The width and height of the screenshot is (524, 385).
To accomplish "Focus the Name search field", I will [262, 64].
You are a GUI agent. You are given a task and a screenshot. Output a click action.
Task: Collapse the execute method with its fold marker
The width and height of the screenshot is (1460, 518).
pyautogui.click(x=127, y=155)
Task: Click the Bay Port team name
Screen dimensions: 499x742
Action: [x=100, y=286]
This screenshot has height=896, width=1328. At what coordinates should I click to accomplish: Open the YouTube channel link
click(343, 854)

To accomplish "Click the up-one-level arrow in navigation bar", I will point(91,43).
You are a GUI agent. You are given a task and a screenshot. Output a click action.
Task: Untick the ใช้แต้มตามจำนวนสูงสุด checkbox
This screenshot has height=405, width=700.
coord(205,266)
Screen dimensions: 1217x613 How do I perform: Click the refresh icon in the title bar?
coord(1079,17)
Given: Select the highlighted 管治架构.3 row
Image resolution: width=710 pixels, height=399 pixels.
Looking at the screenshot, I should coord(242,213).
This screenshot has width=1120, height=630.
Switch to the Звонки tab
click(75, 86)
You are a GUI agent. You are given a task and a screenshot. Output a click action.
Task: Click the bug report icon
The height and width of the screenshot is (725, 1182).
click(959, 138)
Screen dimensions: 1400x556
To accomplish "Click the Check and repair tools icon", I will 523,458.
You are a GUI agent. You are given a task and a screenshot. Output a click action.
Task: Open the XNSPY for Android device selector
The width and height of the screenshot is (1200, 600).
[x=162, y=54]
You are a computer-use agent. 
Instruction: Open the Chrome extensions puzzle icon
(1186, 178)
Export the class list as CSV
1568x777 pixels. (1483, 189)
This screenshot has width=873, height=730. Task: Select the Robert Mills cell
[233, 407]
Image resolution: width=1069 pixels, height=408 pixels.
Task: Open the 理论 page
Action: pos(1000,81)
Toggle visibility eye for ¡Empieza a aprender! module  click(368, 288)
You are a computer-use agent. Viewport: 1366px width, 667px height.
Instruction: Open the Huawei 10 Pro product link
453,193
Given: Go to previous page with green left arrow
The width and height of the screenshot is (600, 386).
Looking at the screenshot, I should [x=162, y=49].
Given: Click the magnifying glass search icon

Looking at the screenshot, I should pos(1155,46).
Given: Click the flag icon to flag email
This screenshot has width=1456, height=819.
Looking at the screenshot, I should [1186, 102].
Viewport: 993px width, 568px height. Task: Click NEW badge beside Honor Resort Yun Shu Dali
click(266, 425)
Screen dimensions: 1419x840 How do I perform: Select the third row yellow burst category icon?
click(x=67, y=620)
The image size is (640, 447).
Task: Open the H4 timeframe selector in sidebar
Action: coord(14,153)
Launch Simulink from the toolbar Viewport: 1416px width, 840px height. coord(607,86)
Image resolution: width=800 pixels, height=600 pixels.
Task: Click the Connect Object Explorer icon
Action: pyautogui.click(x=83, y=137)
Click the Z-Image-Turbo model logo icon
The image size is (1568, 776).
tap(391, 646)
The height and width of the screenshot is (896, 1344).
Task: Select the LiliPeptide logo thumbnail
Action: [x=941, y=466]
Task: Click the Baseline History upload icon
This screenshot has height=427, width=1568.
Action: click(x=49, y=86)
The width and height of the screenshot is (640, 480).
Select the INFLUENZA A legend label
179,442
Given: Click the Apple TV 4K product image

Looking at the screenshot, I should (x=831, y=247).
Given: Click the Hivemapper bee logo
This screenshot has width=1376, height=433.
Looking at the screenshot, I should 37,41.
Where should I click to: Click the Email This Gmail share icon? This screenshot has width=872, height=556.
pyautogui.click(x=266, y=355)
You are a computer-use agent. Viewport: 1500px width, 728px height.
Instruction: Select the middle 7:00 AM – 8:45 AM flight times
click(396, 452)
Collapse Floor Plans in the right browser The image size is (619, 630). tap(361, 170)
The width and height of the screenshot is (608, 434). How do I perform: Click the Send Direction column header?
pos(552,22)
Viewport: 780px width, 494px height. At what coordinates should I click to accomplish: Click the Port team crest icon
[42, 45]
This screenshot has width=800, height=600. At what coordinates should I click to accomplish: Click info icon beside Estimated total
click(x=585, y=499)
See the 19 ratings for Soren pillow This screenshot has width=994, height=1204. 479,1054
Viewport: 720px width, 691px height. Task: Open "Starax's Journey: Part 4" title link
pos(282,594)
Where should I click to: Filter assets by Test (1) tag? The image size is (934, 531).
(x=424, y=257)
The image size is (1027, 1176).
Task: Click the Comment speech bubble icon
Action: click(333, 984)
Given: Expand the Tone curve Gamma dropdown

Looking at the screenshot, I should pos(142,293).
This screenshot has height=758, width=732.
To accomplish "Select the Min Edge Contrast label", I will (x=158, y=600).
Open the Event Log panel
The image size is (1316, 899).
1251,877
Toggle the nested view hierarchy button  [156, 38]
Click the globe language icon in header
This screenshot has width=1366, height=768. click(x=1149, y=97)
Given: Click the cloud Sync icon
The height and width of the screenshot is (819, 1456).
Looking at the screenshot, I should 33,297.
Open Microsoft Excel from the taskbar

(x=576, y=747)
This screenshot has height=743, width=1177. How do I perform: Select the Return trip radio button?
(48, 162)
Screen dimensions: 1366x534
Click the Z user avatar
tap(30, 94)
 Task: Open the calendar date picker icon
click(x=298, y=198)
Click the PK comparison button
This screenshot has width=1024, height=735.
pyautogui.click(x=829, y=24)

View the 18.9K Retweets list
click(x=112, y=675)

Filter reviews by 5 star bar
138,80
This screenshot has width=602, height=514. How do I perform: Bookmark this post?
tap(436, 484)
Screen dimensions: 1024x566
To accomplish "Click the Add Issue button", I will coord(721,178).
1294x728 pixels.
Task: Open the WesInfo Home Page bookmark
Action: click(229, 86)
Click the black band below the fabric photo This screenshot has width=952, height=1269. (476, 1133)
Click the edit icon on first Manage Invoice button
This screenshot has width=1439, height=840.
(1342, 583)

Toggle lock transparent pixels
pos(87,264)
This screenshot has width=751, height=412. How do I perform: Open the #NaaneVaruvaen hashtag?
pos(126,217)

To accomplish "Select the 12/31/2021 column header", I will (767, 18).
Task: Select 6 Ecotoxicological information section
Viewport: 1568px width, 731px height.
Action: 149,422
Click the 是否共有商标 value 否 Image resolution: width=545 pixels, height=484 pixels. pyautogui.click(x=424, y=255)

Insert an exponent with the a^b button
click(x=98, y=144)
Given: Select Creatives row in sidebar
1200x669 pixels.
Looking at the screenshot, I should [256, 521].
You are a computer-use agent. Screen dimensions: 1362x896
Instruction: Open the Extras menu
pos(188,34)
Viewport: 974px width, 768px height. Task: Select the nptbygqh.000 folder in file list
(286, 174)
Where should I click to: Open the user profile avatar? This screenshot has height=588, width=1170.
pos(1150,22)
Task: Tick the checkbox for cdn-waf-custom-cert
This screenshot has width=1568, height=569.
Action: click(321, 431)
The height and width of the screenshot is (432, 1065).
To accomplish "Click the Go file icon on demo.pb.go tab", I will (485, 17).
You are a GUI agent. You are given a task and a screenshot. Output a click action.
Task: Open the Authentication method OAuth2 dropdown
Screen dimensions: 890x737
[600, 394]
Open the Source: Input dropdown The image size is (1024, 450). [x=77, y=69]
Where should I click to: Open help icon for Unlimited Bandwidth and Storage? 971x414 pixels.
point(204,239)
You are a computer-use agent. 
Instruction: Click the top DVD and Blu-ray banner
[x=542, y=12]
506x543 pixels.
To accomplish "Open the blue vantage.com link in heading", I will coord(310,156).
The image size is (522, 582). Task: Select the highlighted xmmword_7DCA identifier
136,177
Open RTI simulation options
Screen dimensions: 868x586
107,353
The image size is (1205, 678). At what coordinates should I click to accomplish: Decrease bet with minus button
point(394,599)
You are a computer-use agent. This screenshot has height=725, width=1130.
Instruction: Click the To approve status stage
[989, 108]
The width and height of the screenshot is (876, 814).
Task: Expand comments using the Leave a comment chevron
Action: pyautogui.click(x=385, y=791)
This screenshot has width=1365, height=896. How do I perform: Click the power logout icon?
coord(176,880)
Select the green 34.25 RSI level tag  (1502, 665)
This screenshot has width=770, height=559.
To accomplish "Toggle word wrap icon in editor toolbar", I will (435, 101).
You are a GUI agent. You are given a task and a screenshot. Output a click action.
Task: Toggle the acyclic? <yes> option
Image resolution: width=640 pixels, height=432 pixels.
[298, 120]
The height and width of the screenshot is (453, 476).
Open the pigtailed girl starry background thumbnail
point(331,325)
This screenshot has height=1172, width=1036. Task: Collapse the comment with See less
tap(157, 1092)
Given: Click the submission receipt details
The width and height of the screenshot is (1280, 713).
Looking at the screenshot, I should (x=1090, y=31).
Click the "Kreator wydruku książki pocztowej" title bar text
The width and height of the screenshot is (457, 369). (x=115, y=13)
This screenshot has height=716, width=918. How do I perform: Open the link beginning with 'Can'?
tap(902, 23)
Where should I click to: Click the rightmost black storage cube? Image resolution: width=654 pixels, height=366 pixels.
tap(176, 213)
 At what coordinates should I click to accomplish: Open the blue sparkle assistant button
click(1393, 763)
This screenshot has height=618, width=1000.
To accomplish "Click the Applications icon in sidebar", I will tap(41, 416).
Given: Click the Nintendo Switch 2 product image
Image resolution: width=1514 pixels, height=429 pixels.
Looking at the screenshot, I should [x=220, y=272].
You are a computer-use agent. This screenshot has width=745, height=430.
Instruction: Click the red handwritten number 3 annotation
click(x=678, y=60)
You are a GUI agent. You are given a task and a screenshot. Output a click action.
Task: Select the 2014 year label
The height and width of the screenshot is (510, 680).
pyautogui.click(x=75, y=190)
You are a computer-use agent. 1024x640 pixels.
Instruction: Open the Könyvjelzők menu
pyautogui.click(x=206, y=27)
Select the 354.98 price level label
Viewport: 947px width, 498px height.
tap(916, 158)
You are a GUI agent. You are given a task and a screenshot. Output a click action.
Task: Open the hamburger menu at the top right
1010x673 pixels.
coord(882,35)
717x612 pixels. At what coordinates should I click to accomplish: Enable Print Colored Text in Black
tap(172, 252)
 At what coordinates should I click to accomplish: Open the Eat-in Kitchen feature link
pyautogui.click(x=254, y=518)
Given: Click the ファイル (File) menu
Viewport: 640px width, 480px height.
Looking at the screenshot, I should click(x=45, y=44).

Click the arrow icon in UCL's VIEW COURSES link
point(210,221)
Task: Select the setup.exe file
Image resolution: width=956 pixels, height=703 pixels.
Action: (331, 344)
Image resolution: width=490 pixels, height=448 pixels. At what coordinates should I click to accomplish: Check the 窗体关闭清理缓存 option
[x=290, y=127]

Task instructions: Isolate the lines above that contain the word "level" and copy them.

Task result:
To accomplish "Click the up-one-level arrow in navigation bar", I will point(91,43).
Select the green 34.25 RSI level tag  (1502, 665)
Select the 354.98 price level label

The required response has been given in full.